Set down word for word each line from the start of the listing through the line that contains "This screenshot has width=1154, height=657.", both included.

[DATA]

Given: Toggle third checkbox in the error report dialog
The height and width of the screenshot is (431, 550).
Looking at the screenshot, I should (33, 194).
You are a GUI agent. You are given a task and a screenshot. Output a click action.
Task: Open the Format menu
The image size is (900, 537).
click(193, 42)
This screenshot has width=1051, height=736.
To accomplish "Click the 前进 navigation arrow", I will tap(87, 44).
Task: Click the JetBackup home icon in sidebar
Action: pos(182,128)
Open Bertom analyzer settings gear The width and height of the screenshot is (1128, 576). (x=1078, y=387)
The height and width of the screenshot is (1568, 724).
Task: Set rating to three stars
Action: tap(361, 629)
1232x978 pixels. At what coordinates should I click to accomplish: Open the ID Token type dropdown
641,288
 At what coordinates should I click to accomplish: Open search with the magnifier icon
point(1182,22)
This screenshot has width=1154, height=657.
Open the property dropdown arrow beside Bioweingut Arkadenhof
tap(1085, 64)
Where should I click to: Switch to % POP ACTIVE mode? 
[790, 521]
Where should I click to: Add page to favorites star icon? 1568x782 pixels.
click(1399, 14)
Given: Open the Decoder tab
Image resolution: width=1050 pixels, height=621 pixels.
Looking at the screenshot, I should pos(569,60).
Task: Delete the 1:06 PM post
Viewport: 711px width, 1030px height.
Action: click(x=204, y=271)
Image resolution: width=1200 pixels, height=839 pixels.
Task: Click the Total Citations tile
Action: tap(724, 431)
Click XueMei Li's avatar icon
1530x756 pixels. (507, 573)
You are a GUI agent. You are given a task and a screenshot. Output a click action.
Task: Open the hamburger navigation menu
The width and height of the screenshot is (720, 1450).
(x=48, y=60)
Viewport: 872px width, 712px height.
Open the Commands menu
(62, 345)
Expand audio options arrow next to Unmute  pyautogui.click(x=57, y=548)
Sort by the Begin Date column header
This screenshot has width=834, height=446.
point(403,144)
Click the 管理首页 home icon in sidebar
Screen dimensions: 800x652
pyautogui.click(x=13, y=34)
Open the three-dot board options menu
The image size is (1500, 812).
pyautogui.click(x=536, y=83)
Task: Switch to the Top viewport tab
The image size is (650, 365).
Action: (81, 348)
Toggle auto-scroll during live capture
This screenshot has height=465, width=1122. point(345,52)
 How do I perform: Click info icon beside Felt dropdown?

[/DATA]

SOLUTION:
Given: Toggle third checkbox in the error report dialog
The height and width of the screenshot is (431, 550).
Looking at the screenshot, I should (33, 194).
You are a GUI agent. You are given a task and a screenshot. Output a click action.
Task: Open the Format menu
The image size is (900, 537).
click(193, 42)
This screenshot has width=1051, height=736.
To accomplish "Click the 前进 navigation arrow", I will tap(87, 44).
Task: Click the JetBackup home icon in sidebar
Action: pos(182,128)
Open Bertom analyzer settings gear The width and height of the screenshot is (1128, 576). (x=1078, y=387)
The height and width of the screenshot is (1568, 724).
Task: Set rating to three stars
Action: tap(361, 629)
1232x978 pixels. At what coordinates should I click to accomplish: Open the ID Token type dropdown
641,288
 At what coordinates should I click to accomplish: Open search with the magnifier icon
point(1182,22)
This screenshot has width=1154, height=657.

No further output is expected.